▸ Your instructions: Without the pictures, retype exactly the lines from the top of the entries below through the line that contains "Screen dimensions: 600x424".

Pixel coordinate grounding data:
========

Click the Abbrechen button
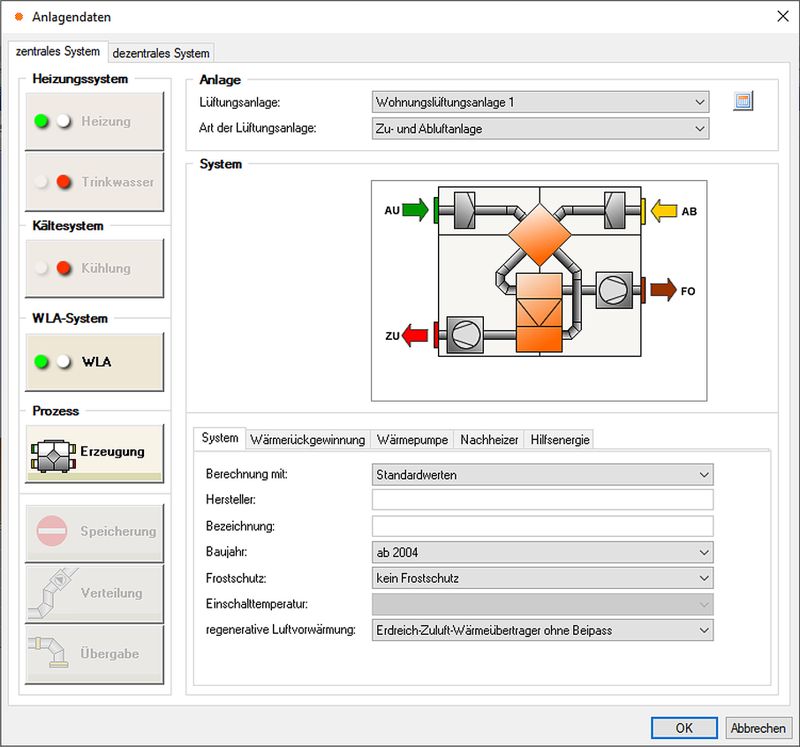(756, 728)
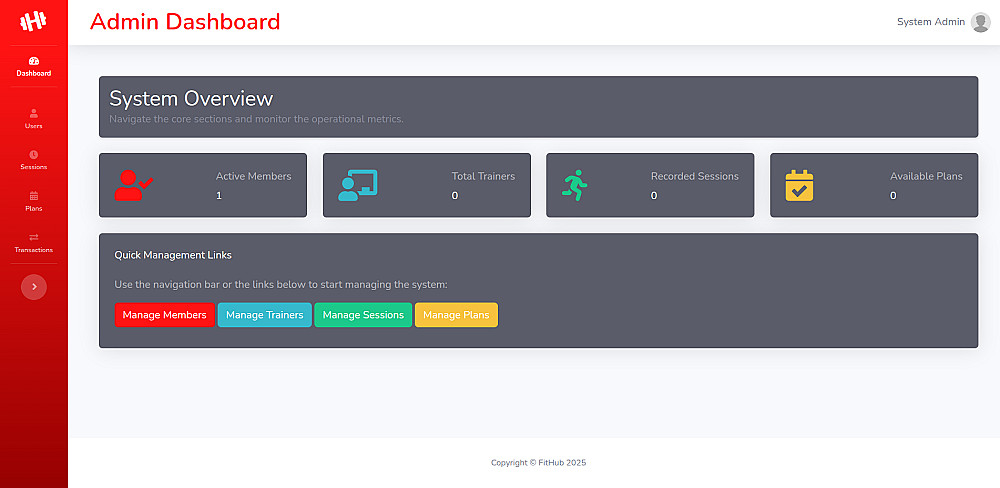
Task: Select the Available Plans stat card
Action: click(x=874, y=185)
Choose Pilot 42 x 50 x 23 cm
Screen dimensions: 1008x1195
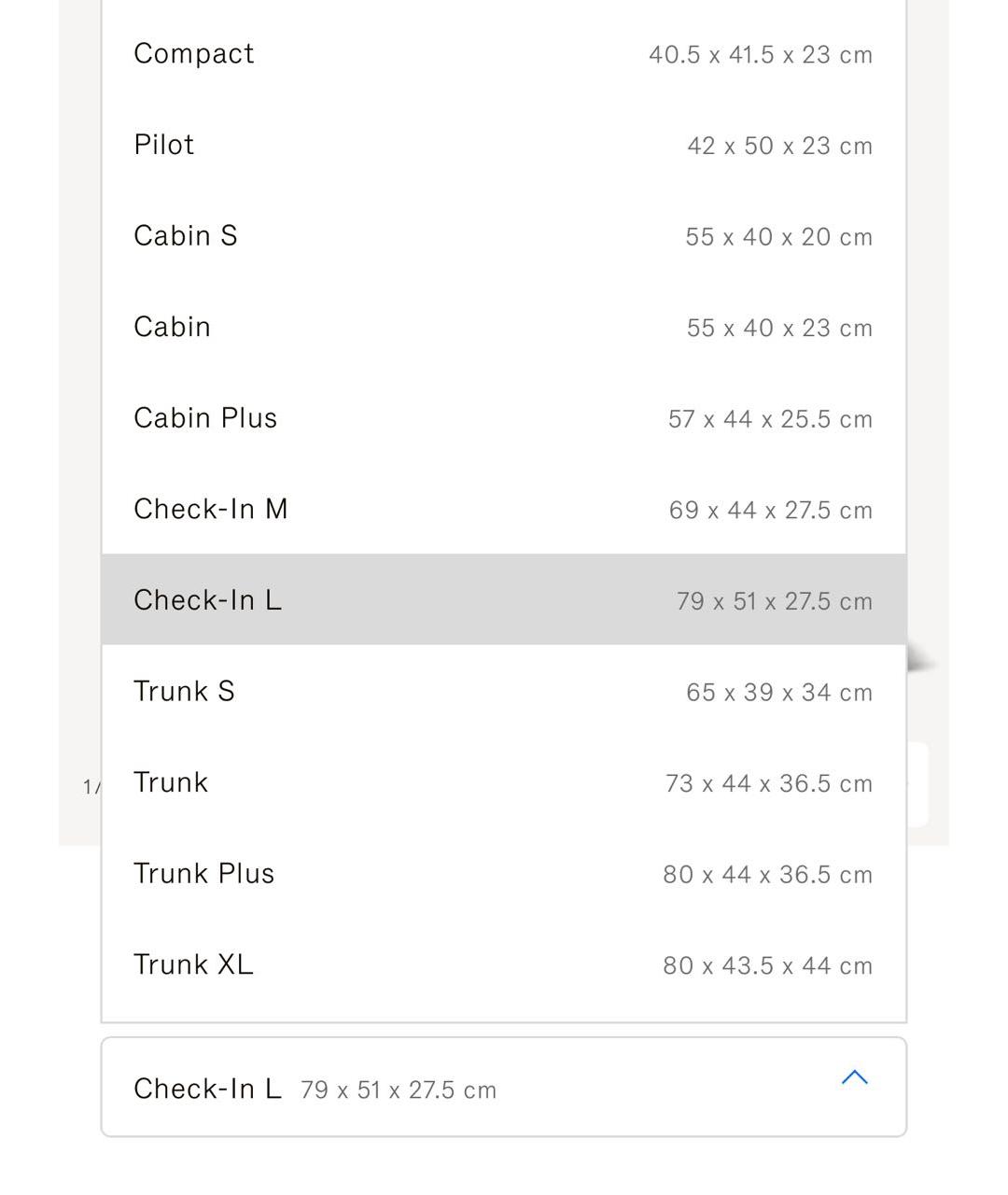point(164,145)
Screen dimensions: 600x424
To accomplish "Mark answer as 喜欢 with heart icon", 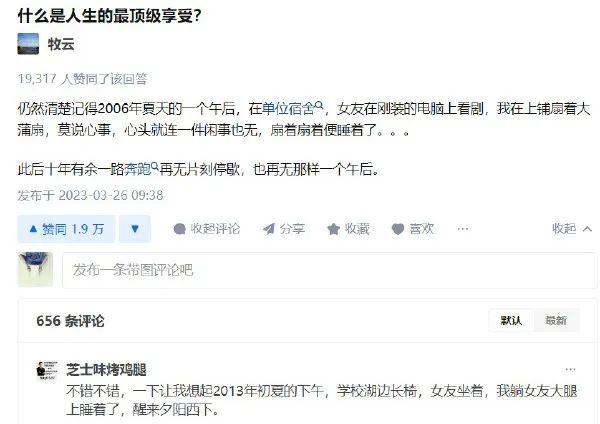I will (x=413, y=229).
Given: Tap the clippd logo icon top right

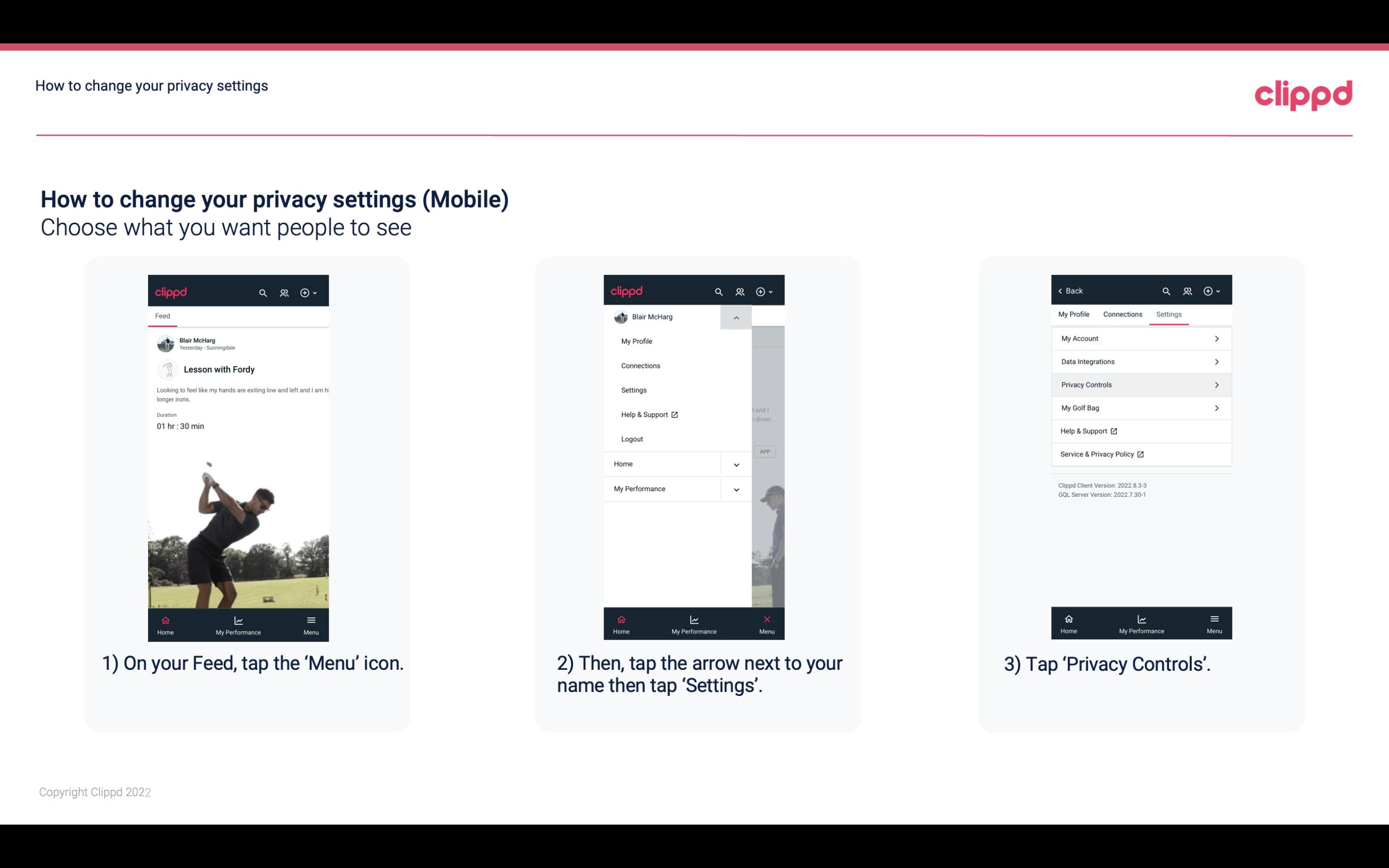Looking at the screenshot, I should 1302,93.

========

▸ Answer space:
Click the Abbrechen button
(756, 728)
Task: Select the Available Plans stat card
Action: click(x=874, y=185)
Choose Pilot 42 x 50 x 23 cm
Screen dimensions: 1008x1195
point(164,145)
Screen dimensions: 600x424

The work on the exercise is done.